翌連結会計年度の設備投資は、当連結会計年度に引き続き、LED製品などを製造する連結子会社である㈱スタンレー鶴岡製作所において、隣接地に新工場の建設を行っており、操業開始は2021年5月を予定しております。また、神奈川県の秦野製作所の隣接地に、世界最長級(全長220m)の屋内試験施設である、ライトトンネル棟を建設いたします。現時点では、自己資金及び助成金で支払う計画としております。
当社グループの資金は、中長期的な展望に立った新製品・新事業の開発及び経営体制の効率化等企業価値を高めるための投資に活用し、企業体質と企業競争力のさらなる強化に取り組んでおります。また、当社は安定した配当の維持及び適正な利益還元を基本としており、連結配当性向20%以上、自己株の取得を含めた総還元性向は、連結で35%以上を目標としております。
当社グループは、グローバルにおけるグループ経営の実現に向けて、機動的かつ効率的な資金循環ができる体制の充実を図っております。日本、米州、欧州、中国、アジア・大洋州の5極において、主として統括会社を活用し、為替リスクの低減及び域内の資金循環を実施しております。
(4) 重要な会計上の見積り及び当該見積りに用いた仮定
当社グループの連結財務諸表は、わが国において、一般に公正妥当と認められている会計基準に基づき作成しております。
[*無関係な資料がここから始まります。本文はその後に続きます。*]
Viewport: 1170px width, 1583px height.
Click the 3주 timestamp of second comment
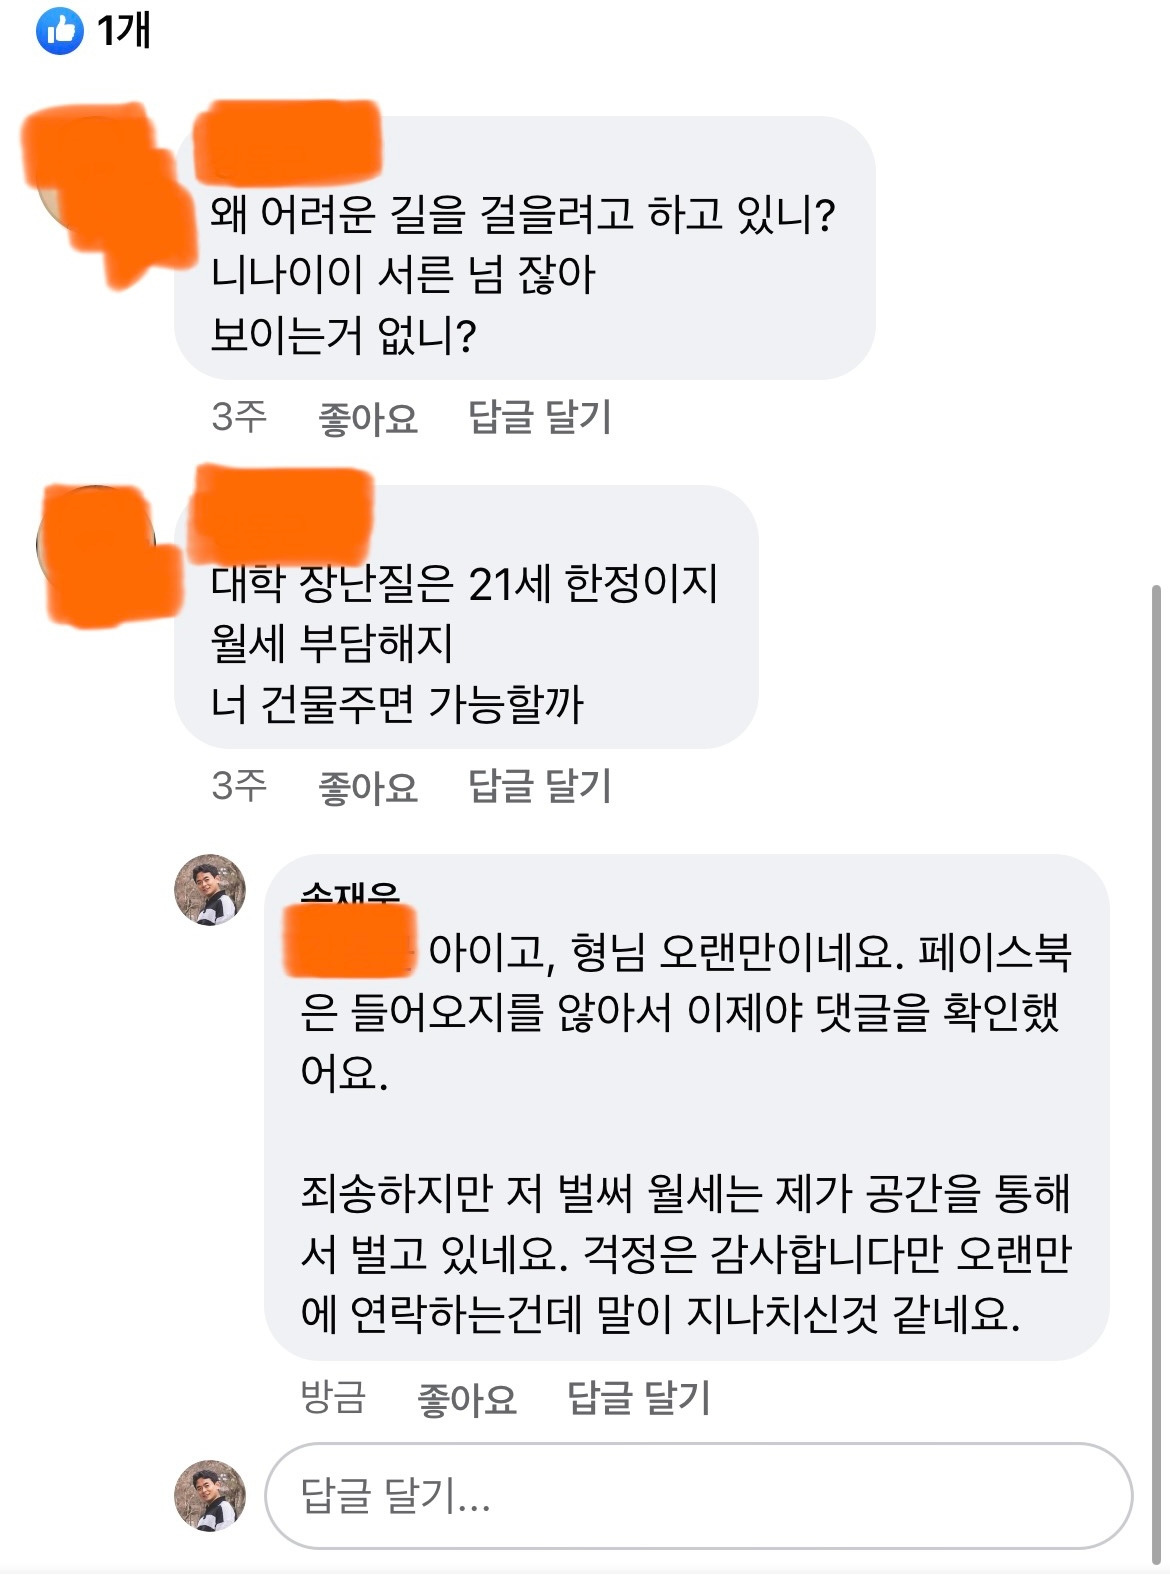click(x=239, y=786)
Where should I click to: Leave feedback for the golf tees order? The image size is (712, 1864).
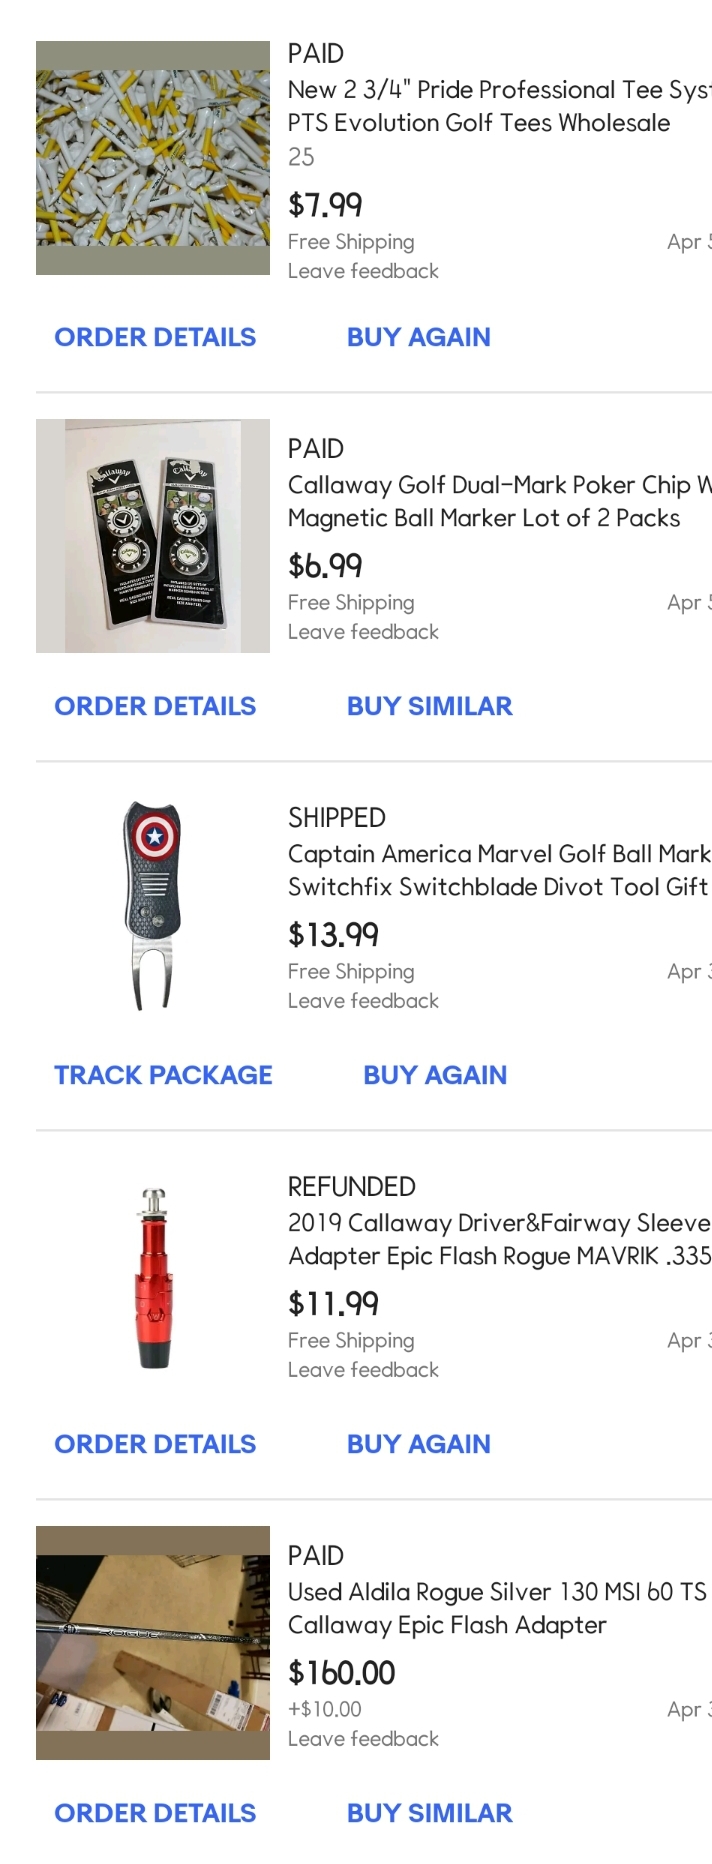(363, 271)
この連結財務諸表を作成するにあたって、資産、負債、収益及び費用の報告額に影響を及ぼす見積り及び仮定を用いておりますが、これらの見積り及び仮定に基づく数値は実際の結果と異なる可能性があります。
連結財務諸表の作成にあたって用いた見積り及び仮定のうち、重要なものは以下のとおりであります。
なお、会計上の見積りを行う上での感染症の影響については、「第5 経理の状況 1 連結財務諸表等 注記事項」の(追加情報)に記載しております。
① 製品保証引当金の算定
製品保証引当金は、販売した製品に欠陥が生じた場合、現在入手可能な情報はもとより、過去の修理又は交換実績、並びに、予測発生台数及び台あたり費用等を含む将来の見込みに基づいて、発生する修理又は交換費用を見積り、発生原因の責任割合に応じて個別に計上しております。
当社グループは、製品保証引当金が適切かどうかを常に確認しております。従って、発生が見込まれる製品保証に関連する費用について、必要な金額を引当計上していると考えております。実際の発生は、それらの見積りと異なることがあり、引当金の計上金額が大きく修正される可能性があります。
② 繰延税金資産の回収可能性
繰延税金資産の回収可能性は、将来の税金負担額を軽減する効果を有するかどうかで判断しております。当該判断は、収益力に基づく一時差異等加減算前課税所得の十分性、タックスプランニングに基づく一時差異等加減前課税所得の十分性及び将来加算一時差異の十分性のいずれかを満たしているかどうかにより判断しております。収益力に基づく一時差異等加減算前課税所得の十分性を判断するにあたっては、一時差異等の解消見込年度及び繰戻・繰越期間における課税所得を見積っております。当該見積り及び当該仮定について、将来の不確実な経済状況の変動等により見直しが必要になった場合、翌連結会計年度以降の連結財務諸表において認識する繰延税金資産及び法人税等調整額の金額に重要な影響を与える可能性があります。
③ 退職給付債務の算定
当社グループには、確定給付制度を採用している会社が存在します。確定給付制度の確定給付債務及び関連する勤務費用は、数理計算上の仮定を用いて退職給付見込額を見積り、割引くことにより算定しております。数理計算上の過程には、割引率、年金資産の期待収益率などの計算基礎が含まれております。当該見積り及び当該仮定について、将来の不確実な経済状況の変動等により見直しが必要になった場合、翌連結会計年度以降の連結財務諸表において認識する退職給付に係る負債及び退職給付費用の金額に重要な影響を与える可能性があります。